Bacaan>
================

Sepanjang Selaras dengan Nilai Islam, Produk Perundang-undangan Wajib Ditaati
Banjar, NU Online
Peraturan perundang-undangan merupakan produk politik negara bangsa yang niscaya. Musyawarah Nasional (Munas) Alim Ulama dan Konferensi Besar (Konbes) Nahdlatul Ulama 2019 membahas pandangan Islam mengenai hal itu.
“Pandangan Islam terkait dengan produk perundang-undangan yang dihasilkan negara bangsa sepanjang produk peraturan tidak bertentangan dengan nilai Islam menjadi produk yang mengikat dan wajib ditaati,” tegas KH Najib Hasan, Ketua Sidang Bahtsul Masail Komisi Maudluiyah, di Pondok Pesantren Miftahul Huda Al-Azhar, Citangkolo, Banjar, Jawa Barat, Kamis (28/2).

================

Data yang Disediakan>
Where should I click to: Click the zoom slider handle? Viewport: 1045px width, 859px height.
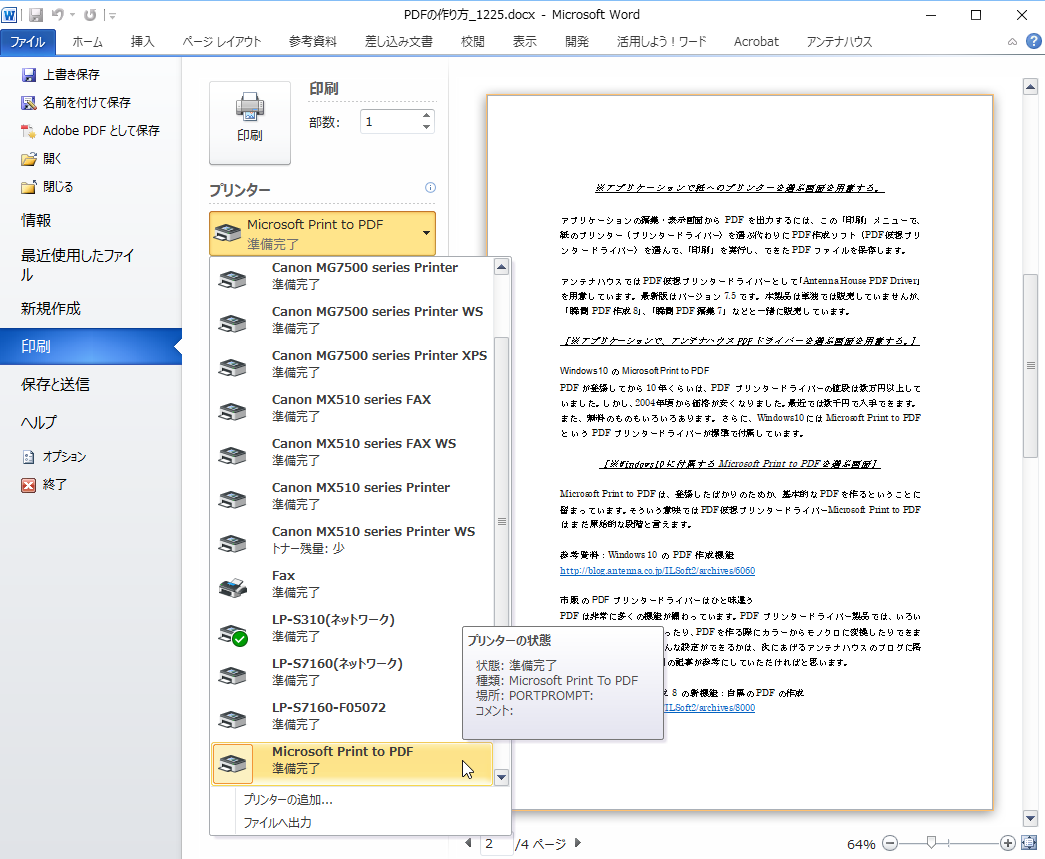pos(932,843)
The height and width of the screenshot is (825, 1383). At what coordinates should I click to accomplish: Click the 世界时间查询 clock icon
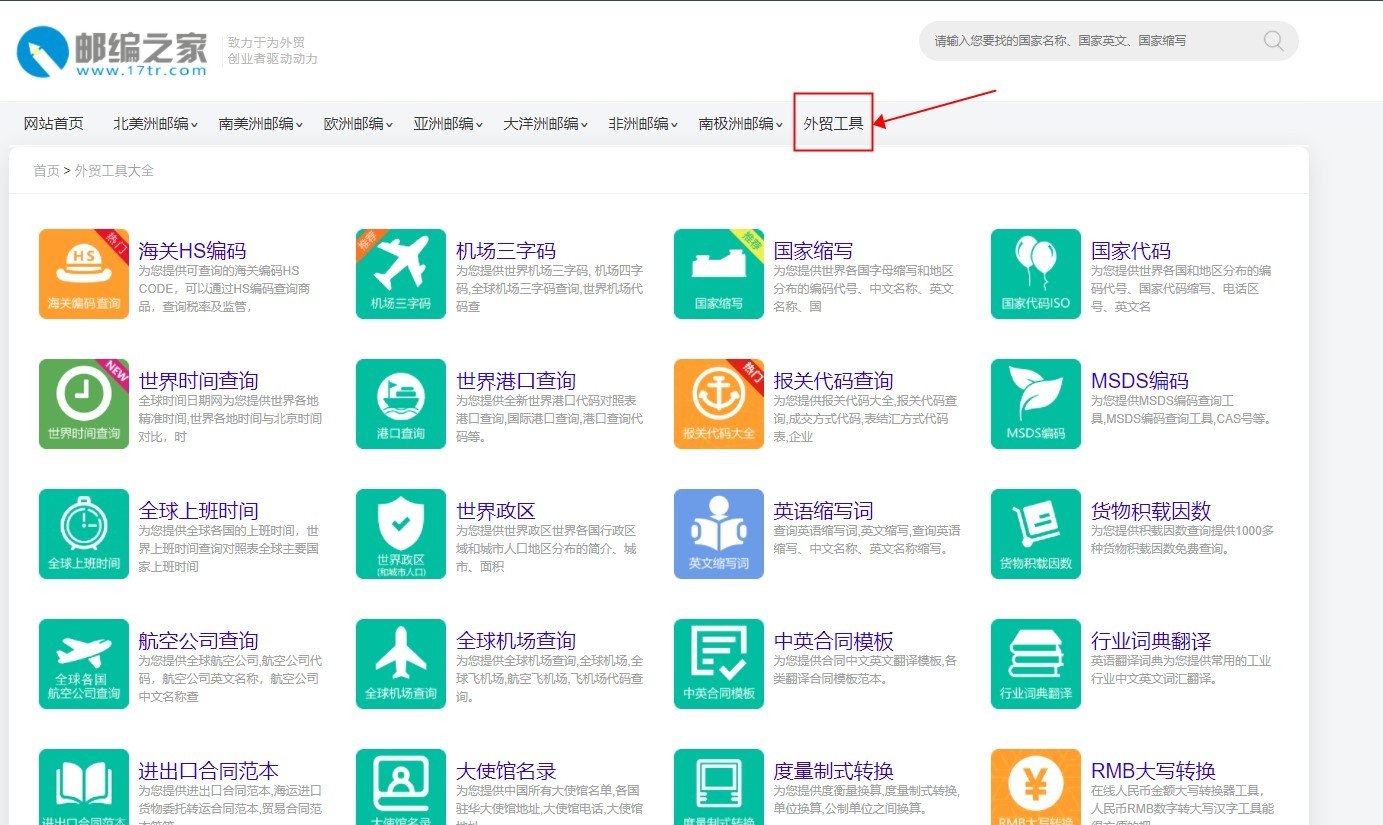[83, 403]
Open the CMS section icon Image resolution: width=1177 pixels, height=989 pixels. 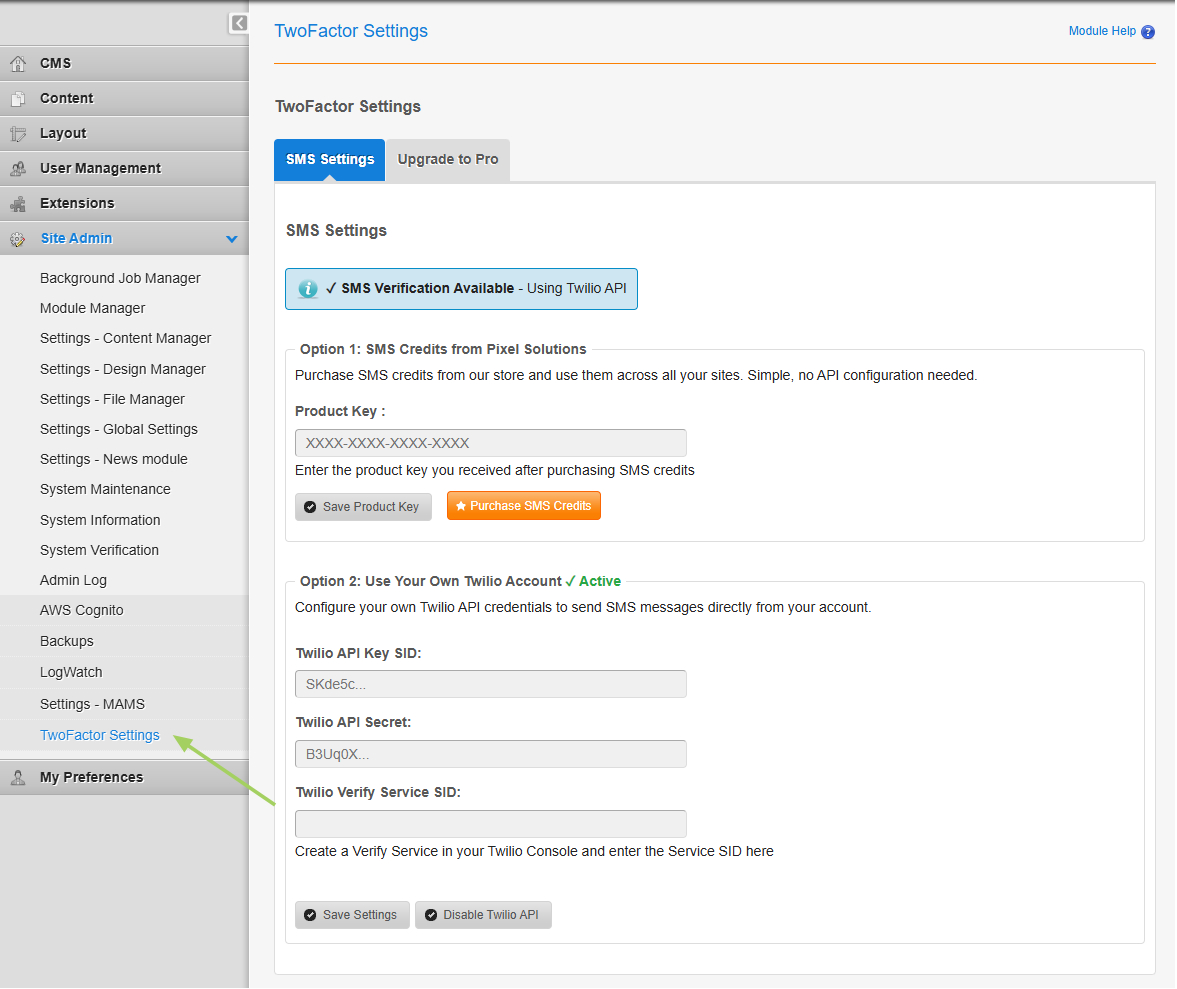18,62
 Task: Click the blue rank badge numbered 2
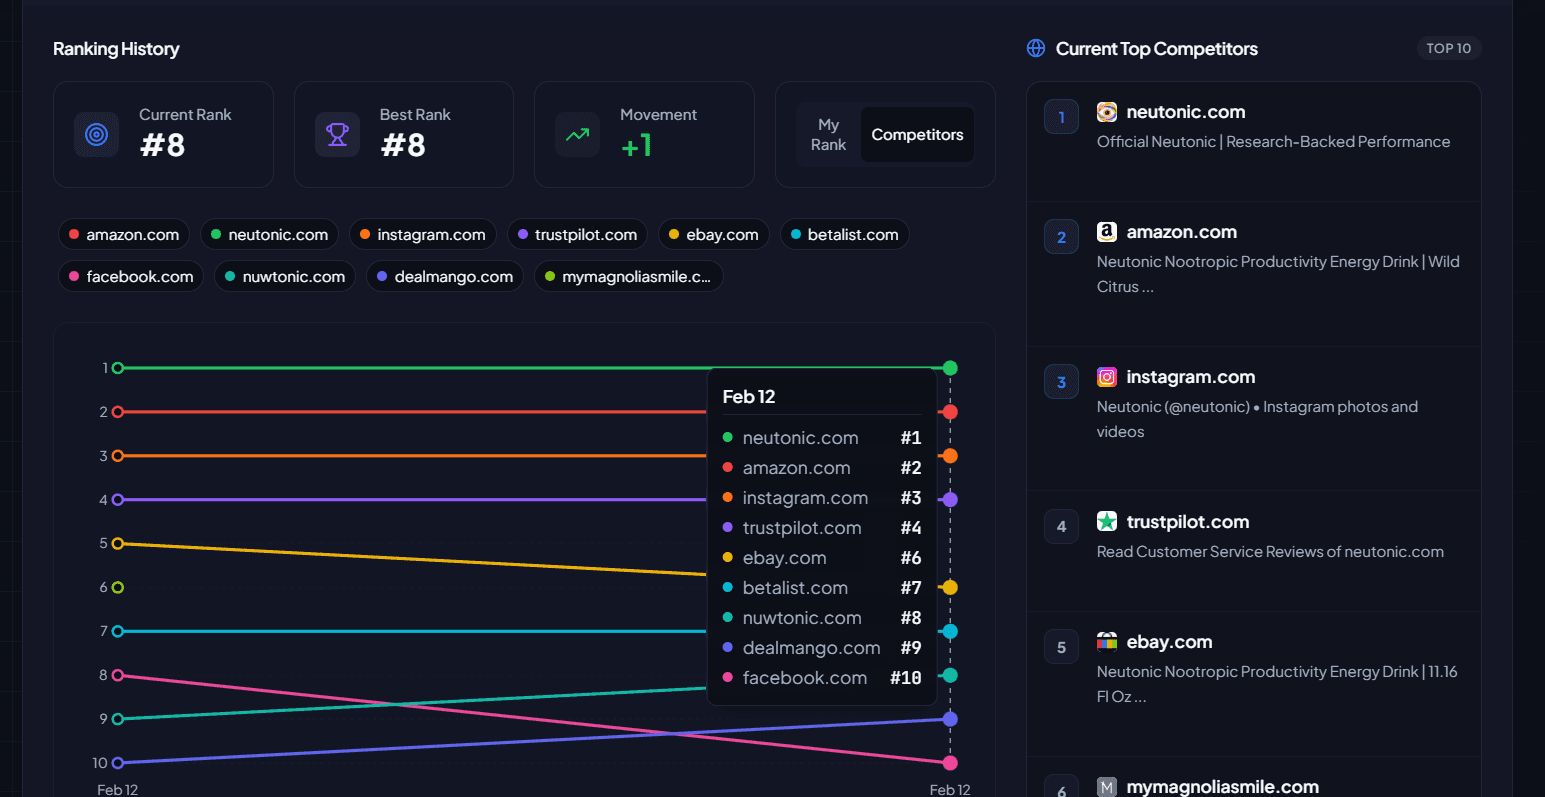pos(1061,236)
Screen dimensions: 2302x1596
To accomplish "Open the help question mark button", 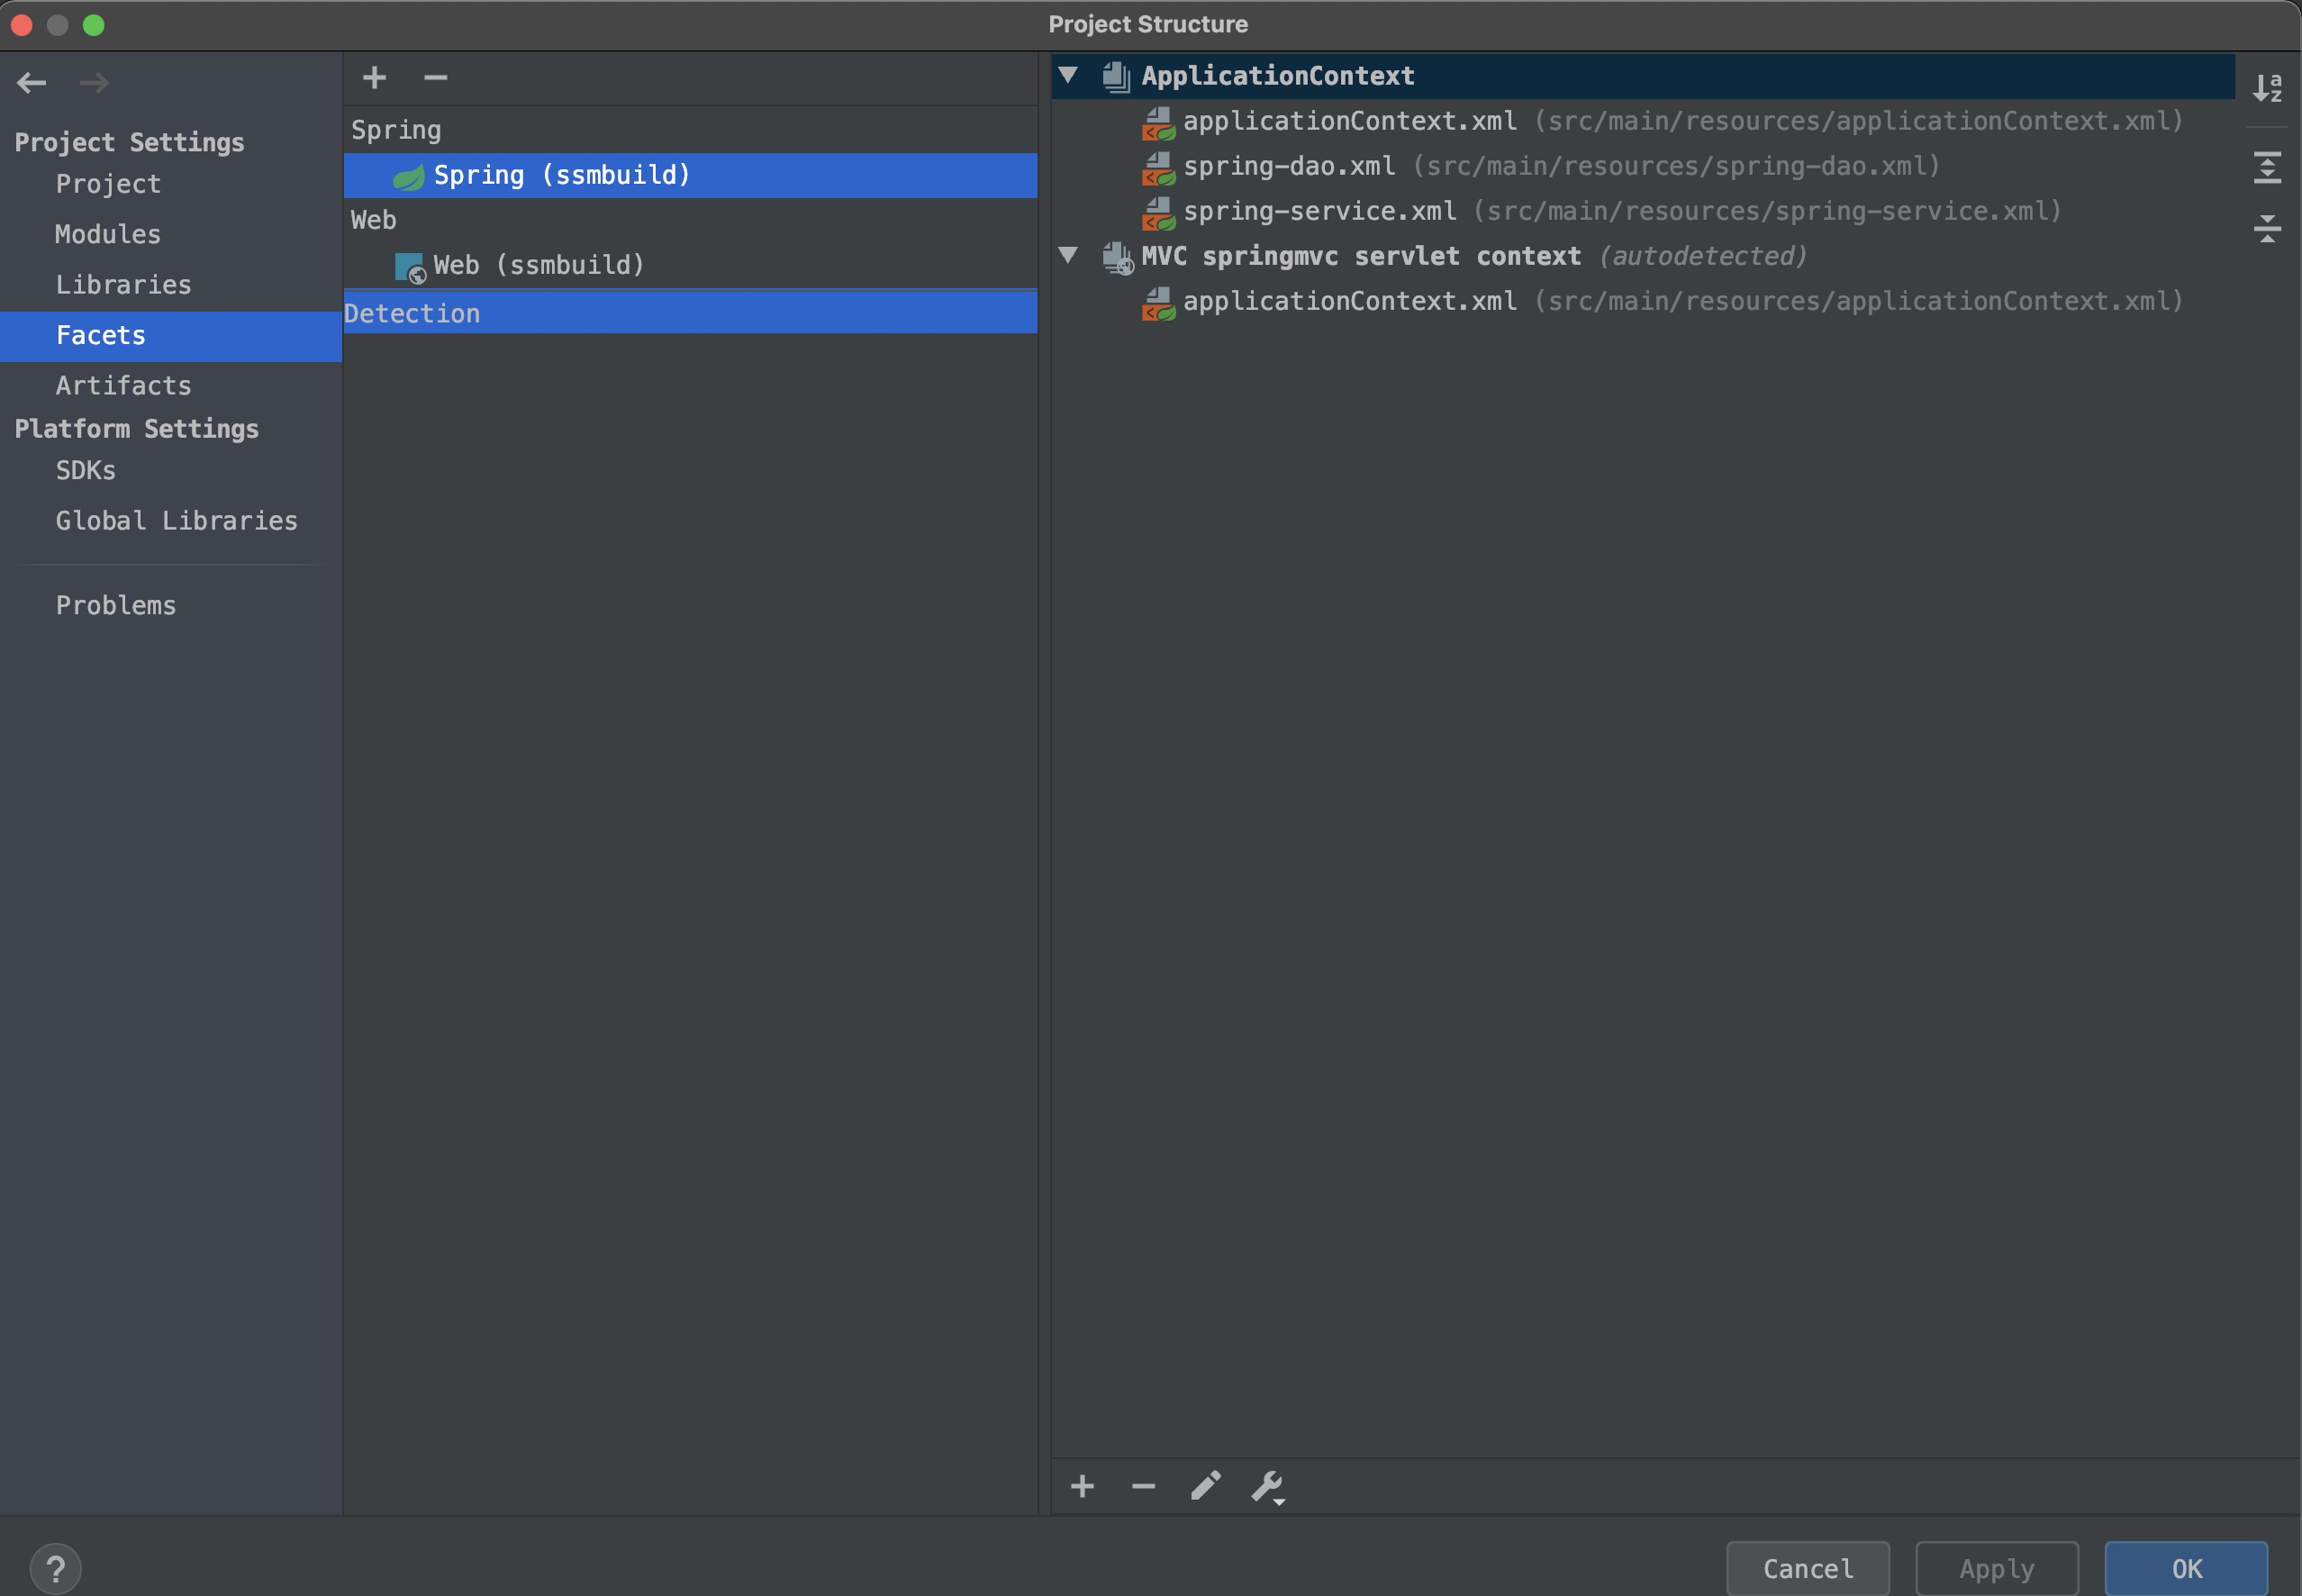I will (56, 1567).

================

Tugas Latihan 1> Dalam bacaan tentang Munas Alim Ulama dan Konbes NU 2019, siapa yang menjabat Ketua Sidang Bahtsul Masail Komisi Maudluiyah?
Tugas Latihan 2> Teruskan bacaan tentang pandangan Munas NU 2019 mengenai produk perundang-undangan, dimulai setelah kalimat terakhirnya.

Hasil Latihan 1> KH Najib Hasan.

Hasil Latihan 2>
Adapun jika produk peraturan itu bertentangan, maka perlu diluruskan melalui mekanisme konstitusi yang berlaku. “Jika bertentangan dengan nilai Islam, maka umat Islam wajib meluruskannya melalui saluran yang ada,” katanya.
Hal ini diperkuat dengan pandangan KH Afifuddin Muhajir, pengajar di Ma’had Aly Salafiyah Syafiiyah Situbondo, Jawa Timur, bahwa produk peraturan yang bertentangan dengan hukum syariat yang sudah ditetapkan secara qath’i dalam nash, maka harus ditolak.
“Aturan perundangan yang jelas bertentangan dengan tsawabit jelas kita tolak. Hal itu bisa ditinjau ulang (iadatun nadhr),” katanya.
Sebab, menurutnya, aturan perundang-undangan di semua tingkatan itu sangat berpotensi berubah karena tidak ada dalil qathi dan sharih yang menerangkannya.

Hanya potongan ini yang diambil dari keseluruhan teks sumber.